Pixels2GenAI
Path i Foundations
M 03 · 3.2.2 · hands-on

3.2.2 Meme Generator — Text on Images

Step out of NumPy briefly: use Pillow's `ImageDraw.text` and a TrueType font to layer captions onto a photo, then convert the result back into a NumPy array for further pixel work.

Duration15–20 min
Levelbeginner
Load3 core concepts
Prereqs3.2.1 (boolean masks), basic file I/O

Overview

NumPy is excellent at moving pixels around, but it has no concept of type. Drawing a glyph means turning a TrueType outline into a rasterised silhouette and then alpha-blending that silhouette onto the canvas — a small ecosystem of font hinting, kerning, and anti-aliasing that you do not want to re-implement. Pillow’s ImageDraw.text wraps all of that in three lines [1]. This short lesson is the bridge between the pixel arrays you have been editing and a richer rendering surface, and the round-trip — np.array(image) and Image.fromarray(array) — is the same trick every later “annotate this output” workflow needs.

Learning objectives

  1. Open an image with Pillow and create an ImageDraw.Draw surface bound to its pixel buffer.
  2. Load a TrueType font with ImageFont.truetype and call draw.text to lay glyphs onto the canvas.
  3. Convert between Pillow Image and NumPy ndarray with np.array(...) and Image.fromarray(...).
  4. Layer a translucent banner under a caption so it is legible over any background.

Quick start — two lines of caption

python · quick_start.py
from PIL import Image, ImageDraw, ImageFont

img = Image.open('bridge.png')
draw = ImageDraw.Draw(img)
font = ImageFont.truetype('arial.ttf', 30)

draw.text((20, 390), 'All your dreams are on their way',
          fill='white', font=font)
draw.text((20, 430), '(Simon & Garfunkel)',
          fill='white', font=font)

img.save('bridge_meme.png')
A photo of a red metal bridge at sunset with two lines of white caption near the bottom that read 'All your dreams are on their way' and 'Simon and Garfunkel'
Fig. 1 Two `draw.text` calls — one position, one font, one fill colour each — lay the caption directly onto the image pixels.

Core concepts

Concept 1 — Pillow’s drawing surface

Pillow’s Image object owns a pixel buffer; the ImageDraw.Draw wrapper exposes drawing methods that mutate that buffer.

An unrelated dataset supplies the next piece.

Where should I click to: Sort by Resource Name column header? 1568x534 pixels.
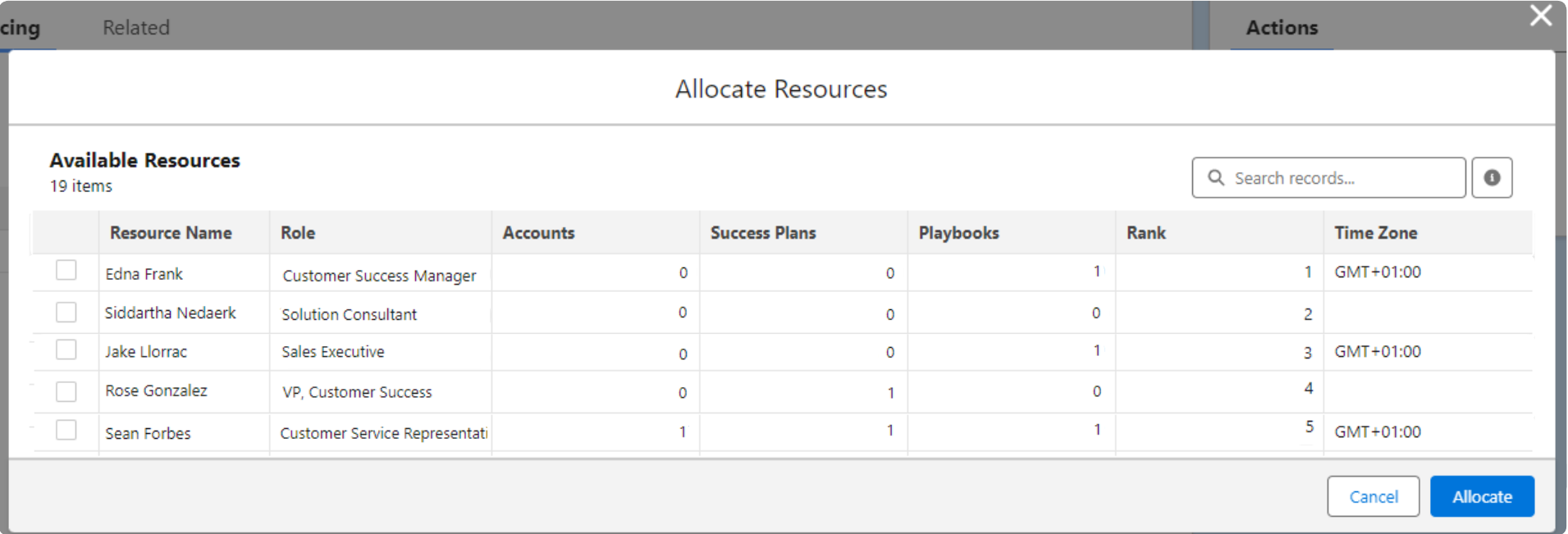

The constructor binds, not copies — so the same Image is what you eventually save:

img  = Image.open('bridge.png')
draw = ImageDraw.Draw(img)        # binds to img.load() — no copy

The draw object has methods for every primitive you might want: text, line, rectangle, polygon, ellipse, arc. The text call is the only one we need this lesson, but the rest are useful any time NumPy would force you to re-derive low-level rasterisation [2].

Concept 2 — TrueType fonts

Glyphs are not pixels; they are mathematical outlines. ImageFont.truetype loads a .ttf file at a given pixel size and prepares an internal rasteriser. You pass the resulting font object to every draw.text call:

font = ImageFont.truetype('arial.ttf', 30)   # 30 px height
draw.text((20, 390), 'caption', fill='white', font=font)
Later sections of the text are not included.